One might wonder how not drinking booze for one month can matter in the long run. In reality, studies have shown that those who participate in Dry January experience both immediate and long-lasting benefits. Unlike dieting, which is often short-lived and may result in feelings of deprivation and a lack of control around food, leading to overeating and feelings of guilt, abstaining from alcohol for just one month appears to have many positive effects. For example, Dry January participants are drinking less often and decreasing the number of drinks consumed at six to eight months after the month of abstinence is over. Plus, participants experience immediate benefits affecting finances, sleep, diabetes risk and intentional weight loss.
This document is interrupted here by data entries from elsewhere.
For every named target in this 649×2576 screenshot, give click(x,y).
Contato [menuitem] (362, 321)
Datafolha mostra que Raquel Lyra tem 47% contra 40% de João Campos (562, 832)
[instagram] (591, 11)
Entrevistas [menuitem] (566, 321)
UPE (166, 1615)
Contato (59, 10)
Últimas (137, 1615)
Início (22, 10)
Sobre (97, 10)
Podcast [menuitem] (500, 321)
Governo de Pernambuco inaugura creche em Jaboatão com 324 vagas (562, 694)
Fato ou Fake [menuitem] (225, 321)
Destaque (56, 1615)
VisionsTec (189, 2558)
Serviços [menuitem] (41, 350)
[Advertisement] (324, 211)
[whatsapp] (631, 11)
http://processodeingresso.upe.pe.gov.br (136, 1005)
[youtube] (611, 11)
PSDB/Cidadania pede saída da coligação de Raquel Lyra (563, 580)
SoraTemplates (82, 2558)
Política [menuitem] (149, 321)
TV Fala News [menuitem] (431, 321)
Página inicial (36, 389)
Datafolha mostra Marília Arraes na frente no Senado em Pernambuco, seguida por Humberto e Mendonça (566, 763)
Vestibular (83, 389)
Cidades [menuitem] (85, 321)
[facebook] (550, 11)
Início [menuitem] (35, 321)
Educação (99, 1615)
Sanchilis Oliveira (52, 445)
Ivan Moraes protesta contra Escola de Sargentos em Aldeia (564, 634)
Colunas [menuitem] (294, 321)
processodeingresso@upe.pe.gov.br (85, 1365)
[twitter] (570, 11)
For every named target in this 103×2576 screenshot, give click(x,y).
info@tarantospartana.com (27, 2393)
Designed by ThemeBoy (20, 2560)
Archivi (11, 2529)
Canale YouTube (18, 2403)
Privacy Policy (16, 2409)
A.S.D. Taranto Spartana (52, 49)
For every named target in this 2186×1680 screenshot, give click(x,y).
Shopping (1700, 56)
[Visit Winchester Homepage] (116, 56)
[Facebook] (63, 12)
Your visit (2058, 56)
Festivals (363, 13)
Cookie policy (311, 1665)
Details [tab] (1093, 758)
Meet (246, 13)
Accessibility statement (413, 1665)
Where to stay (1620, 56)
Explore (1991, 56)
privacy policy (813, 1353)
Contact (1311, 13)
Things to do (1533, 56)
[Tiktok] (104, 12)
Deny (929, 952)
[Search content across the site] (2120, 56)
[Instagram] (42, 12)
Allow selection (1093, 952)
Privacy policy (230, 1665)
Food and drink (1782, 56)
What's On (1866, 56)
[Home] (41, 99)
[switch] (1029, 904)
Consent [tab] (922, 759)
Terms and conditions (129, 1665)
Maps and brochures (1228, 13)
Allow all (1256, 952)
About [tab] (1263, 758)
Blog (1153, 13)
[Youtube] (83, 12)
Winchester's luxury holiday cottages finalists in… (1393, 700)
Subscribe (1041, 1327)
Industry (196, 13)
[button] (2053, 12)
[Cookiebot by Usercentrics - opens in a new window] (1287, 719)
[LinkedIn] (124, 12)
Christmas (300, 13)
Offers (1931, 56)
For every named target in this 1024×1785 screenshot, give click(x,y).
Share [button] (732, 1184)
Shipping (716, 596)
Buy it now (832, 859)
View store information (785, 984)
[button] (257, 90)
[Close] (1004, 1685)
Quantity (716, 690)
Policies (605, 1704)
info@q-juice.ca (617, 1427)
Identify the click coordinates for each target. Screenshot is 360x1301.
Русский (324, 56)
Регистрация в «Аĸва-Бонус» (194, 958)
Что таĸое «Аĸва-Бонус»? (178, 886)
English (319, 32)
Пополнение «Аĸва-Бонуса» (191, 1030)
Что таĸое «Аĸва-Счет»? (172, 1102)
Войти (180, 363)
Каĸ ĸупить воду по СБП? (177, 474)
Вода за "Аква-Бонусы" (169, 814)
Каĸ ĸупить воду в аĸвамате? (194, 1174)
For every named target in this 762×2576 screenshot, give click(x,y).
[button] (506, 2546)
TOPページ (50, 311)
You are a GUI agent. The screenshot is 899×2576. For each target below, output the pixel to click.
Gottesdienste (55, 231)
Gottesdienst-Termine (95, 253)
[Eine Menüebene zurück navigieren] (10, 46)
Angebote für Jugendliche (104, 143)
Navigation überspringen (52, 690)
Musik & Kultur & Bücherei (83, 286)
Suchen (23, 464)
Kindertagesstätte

Dry January is an opportunity to take a step back from drinking alcohol and reassess one’s drinking habits, potentially with a goal of adding more balance and moderation. Dry January is not a campaign to address alcohol addiction or substance abuse.
If you are interested in Dry January, here are some considerations:
If you are typically a social drinker, it may feel awkward to suddenly cut alcohol out of the equation in social settings. While the pandemic is affecting how most of us socialize anyhow, it’s still important to stay connected with others during Dry January. Dry January is not meant to be isolating or cause participants to miss out on the fun. Instead of meeting a friend for a drink, how about going on a hike or a walk? If your group normally orders wine at dinner, plan a lunch outing at a booze-free establishment instead.
Enjoy Non-alcoholic Beverages
Even though you might not be drinking alcohol this month, you can still enjoy a wide variety of fun and tasty non-alcoholic beverages like teas, sparkling flavored water, mocktails, low-sugar soda, kombucha, and non-alcoholic beer, to name a few. Having delicious alternatives to booze can make sober-living taste great.
Journal to Stay Mindful
Consider recording your Dry January experience in a journal to keep track of your mood, thoughts and how your body feels throughout the month. You might be pleasantly surprised by insights gained during the process. Plus, your journal may serve as extra motivation to keep you on track.
Do It Again Next Year
Whether you go completely alcohol-free for the month or fall somewhat short of your plan, there is great potential to benefit from the experience. It is an opportunity for those who drink somewhat regularly to take a break from alcohol without fully giving it up. With millions of people across the world now taking part in Dry January, it’s clear that this public health campaign has proved quite successful. Dry January can become a New Year’s tradition with staying power.